:: What is required ::
Please recast the entries below as a JSON list of strings, one string per line, leaving out blank lines.

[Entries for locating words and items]
────────────────

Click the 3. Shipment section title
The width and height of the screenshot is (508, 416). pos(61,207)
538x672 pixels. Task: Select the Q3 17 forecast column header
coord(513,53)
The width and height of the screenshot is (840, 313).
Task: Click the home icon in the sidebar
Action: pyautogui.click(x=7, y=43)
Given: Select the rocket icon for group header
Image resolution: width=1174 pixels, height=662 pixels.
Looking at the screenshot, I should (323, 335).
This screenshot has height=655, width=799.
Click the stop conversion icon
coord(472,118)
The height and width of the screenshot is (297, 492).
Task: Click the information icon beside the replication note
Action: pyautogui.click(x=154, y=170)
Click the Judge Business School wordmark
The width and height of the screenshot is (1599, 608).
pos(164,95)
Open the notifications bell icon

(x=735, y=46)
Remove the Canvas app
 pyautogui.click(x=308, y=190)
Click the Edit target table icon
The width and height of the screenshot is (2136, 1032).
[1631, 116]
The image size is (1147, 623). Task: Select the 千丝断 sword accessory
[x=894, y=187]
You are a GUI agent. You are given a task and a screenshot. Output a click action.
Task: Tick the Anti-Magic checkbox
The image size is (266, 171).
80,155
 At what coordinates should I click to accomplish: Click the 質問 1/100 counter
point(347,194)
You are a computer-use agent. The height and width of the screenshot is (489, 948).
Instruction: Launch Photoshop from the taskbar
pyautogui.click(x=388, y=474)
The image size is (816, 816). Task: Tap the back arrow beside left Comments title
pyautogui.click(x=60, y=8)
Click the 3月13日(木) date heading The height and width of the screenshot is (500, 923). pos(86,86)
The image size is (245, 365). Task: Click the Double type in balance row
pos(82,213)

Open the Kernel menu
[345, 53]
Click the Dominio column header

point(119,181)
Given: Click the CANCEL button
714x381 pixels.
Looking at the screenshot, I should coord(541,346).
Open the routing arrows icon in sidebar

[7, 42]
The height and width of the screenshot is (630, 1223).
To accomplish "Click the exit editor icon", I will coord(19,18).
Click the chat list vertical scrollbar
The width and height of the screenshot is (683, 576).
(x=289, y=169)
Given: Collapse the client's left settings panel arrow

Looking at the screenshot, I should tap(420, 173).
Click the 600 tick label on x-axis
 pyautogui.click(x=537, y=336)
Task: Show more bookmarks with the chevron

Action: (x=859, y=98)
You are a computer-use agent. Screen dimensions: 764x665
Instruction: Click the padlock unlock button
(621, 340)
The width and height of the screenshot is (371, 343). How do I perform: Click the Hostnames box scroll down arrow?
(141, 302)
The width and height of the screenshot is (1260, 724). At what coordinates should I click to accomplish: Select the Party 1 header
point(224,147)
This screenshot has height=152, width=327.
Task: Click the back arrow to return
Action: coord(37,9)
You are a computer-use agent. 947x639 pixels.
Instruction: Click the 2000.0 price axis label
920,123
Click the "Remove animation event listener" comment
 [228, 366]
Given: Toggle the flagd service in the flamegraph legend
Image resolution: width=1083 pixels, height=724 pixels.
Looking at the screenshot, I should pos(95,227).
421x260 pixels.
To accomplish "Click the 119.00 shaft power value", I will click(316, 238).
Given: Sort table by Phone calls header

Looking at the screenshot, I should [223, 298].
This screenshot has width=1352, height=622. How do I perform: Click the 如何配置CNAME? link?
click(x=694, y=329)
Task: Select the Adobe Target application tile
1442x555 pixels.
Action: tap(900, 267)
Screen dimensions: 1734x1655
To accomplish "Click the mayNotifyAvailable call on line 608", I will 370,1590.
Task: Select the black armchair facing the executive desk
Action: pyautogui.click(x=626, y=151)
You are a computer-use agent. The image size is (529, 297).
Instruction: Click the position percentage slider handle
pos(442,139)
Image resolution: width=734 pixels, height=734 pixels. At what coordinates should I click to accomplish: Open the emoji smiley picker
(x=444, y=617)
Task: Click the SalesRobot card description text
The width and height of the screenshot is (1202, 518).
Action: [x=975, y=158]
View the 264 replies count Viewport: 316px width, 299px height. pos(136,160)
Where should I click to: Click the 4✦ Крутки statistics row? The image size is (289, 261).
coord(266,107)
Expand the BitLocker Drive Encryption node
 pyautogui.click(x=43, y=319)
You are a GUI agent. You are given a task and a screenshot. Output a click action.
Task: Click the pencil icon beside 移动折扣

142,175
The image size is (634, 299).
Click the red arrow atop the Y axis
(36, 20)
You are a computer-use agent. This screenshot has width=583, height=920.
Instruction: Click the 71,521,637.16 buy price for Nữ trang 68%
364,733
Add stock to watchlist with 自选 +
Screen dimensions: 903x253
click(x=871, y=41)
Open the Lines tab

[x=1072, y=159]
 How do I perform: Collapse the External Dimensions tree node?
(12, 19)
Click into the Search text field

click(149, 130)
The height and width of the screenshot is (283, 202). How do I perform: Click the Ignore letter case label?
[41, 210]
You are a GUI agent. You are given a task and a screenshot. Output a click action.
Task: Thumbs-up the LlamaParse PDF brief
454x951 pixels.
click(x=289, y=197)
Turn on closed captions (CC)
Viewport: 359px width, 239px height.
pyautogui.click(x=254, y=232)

────────────────

:: Solution for this exercise ::
[
  "Click the 3. Shipment section title",
  "The width and height of the screenshot is (508, 416). pos(61,207)",
  "538x672 pixels. Task: Select the Q3 17 forecast column header",
  "coord(513,53)",
  "The width and height of the screenshot is (840, 313).",
  "Task: Click the home icon in the sidebar",
  "Action: pyautogui.click(x=7, y=43)",
  "Given: Select the rocket icon for group header",
  "Image resolution: width=1174 pixels, height=662 pixels.",
  "Looking at the screenshot, I should (323, 335).",
  "This screenshot has height=655, width=799.",
  "Click the stop conversion icon",
  "coord(472,118)",
  "The height and width of the screenshot is (297, 492).",
  "Task: Click the information icon beside the replication note",
  "Action: pyautogui.click(x=154, y=170)",
  "Click the Judge Business School wordmark",
  "The width and height of the screenshot is (1599, 608).",
  "pos(164,95)",
  "Open the notifications bell icon",
  "(x=735, y=46)",
  "Remove the Canvas app",
  " pyautogui.click(x=308, y=190)",
  "Click the Edit target table icon",
  "The width and height of the screenshot is (2136, 1032).",
  "[1631, 116]",
  "The image size is (1147, 623). Task: Select the 千丝断 sword accessory",
  "[x=894, y=187]",
  "You are a GUI agent. You are given a task and a screenshot. Output a click action.",
  "Task: Tick the Anti-Magic checkbox",
  "The image size is (266, 171).",
  "80,155",
  " At what coordinates should I click to accomplish: Click the 質問 1/100 counter",
  "point(347,194)",
  "You are a computer-use agent. The height and width of the screenshot is (489, 948).",
  "Instruction: Launch Photoshop from the taskbar",
  "pyautogui.click(x=388, y=474)",
  "The image size is (816, 816). Task: Tap the back arrow beside left Comments title",
  "pyautogui.click(x=60, y=8)",
  "Click the 3月13日(木) date heading The height and width of the screenshot is (500, 923). pos(86,86)",
  "The image size is (245, 365). Task: Click the Double type in balance row",
  "pos(82,213)",
  "Open the Kernel menu",
  "[345, 53]",
  "Click the Dominio column header",
  "point(119,181)",
  "Given: Click the CANCEL button",
  "714x381 pixels.",
  "Looking at the screenshot, I should coord(541,346).",
  "Open the routing arrows icon in sidebar",
  "[7, 42]",
  "The height and width of the screenshot is (630, 1223).",
  "To accomplish \"Click the exit editor icon\", I will coord(19,18).",
  "Click the chat list vertical scrollbar",
  "The width and height of the screenshot is (683, 576).",
  "(x=289, y=169)",
  "Given: Collapse the client's left settings panel arrow",
  "Looking at the screenshot, I should tap(420, 173).",
  "Click the 600 tick label on x-axis",
  " pyautogui.click(x=537, y=336)",
  "Task: Show more bookmarks with the chevron",
  "Action: (x=859, y=98)",
  "You are a computer-use agent. Screen dimensions: 764x665",
  "Instruction: Click the padlock unlock button",
  "(621, 340)",
  "The width and height of the screenshot is (371, 343). How do I perform: Click the Hostnames box scroll down arrow?",
  "(141, 302)",
  "The width and height of the screenshot is (1260, 724). At what coordinates should I click to accomplish: Select the Party 1 header",
  "point(224,147)",
  "This screenshot has height=152, width=327.",
  "Task: Click the back arrow to return",
  "Action: coord(37,9)",
  "You are a computer-use agent. 947x639 pixels.",
  "Instruction: Click the 2000.0 price axis label",
  "920,123",
  "Click the \"Remove animation event listener\" comment",
  " [228, 366]",
  "Given: Toggle the flagd service in the flamegraph legend",
  "Image resolution: width=1083 pixels, height=724 pixels.",
  "Looking at the screenshot, I should pos(95,227).",
  "421x260 pixels.",
  "To accomplish \"Click the 119.00 shaft power value\", I will click(316, 238).",
  "Given: Sort table by Phone calls header",
  "Looking at the screenshot, I should [223, 298].",
  "This screenshot has width=1352, height=622. How do I perform: Click the 如何配置CNAME? link?",
  "click(x=694, y=329)",
  "Task: Select the Adobe Target application tile",
  "1442x555 pixels.",
  "Action: tap(900, 267)",
  "Screen dimensions: 1734x1655",
  "To accomplish \"Click the mayNotifyAvailable call on line 608\", I will 370,1590.",
  "Task: Select the black armchair facing the executive desk",
  "Action: pyautogui.click(x=626, y=151)",
  "You are a computer-use agent. The image size is (529, 297).",
  "Instruction: Click the position percentage slider handle",
  "pos(442,139)",
  "Image resolution: width=734 pixels, height=734 pixels. At what coordinates should I click to accomplish: Open the emoji smiley picker",
  "(x=444, y=617)",
  "Task: Click the SalesRobot card description text",
  "The width and height of the screenshot is (1202, 518).",
  "Action: [x=975, y=158]",
  "View the 264 replies count Viewport: 316px width, 299px height. pos(136,160)",
  "Where should I click to: Click the 4✦ Крутки statistics row? The image size is (289, 261).",
  "coord(266,107)",
  "Expand the BitLocker Drive Encryption node",
  " pyautogui.click(x=43, y=319)",
  "You are a GUI agent. You are given a task and a screenshot. Output a click action.",
  "Task: Click the pencil icon beside 移动折扣",
  "142,175",
  "The image size is (634, 299).",
  "Click the red arrow atop the Y axis",
  "(36, 20)",
  "You are a computer-use agent. This screenshot has width=583, height=920.",
  "Instruction: Click the 71,521,637.16 buy price for Nữ trang 68%",
  "364,733",
  "Add stock to watchlist with 自选 +",
  "Screen dimensions: 903x253",
  "click(x=871, y=41)",
  "Open the Lines tab",
  "[x=1072, y=159]",
  " How do I perform: Collapse the External Dimensions tree node?",
  "(12, 19)",
  "Click into the Search text field",
  "click(149, 130)",
  "The height and width of the screenshot is (283, 202). How do I perform: Click the Ignore letter case label?",
  "[41, 210]",
  "You are a GUI agent. You are given a task and a screenshot. Output a click action.",
  "Task: Thumbs-up the LlamaParse PDF brief",
  "454x951 pixels.",
  "click(x=289, y=197)",
  "Turn on closed captions (CC)",
  "Viewport: 359px width, 239px height.",
  "pyautogui.click(x=254, y=232)"
]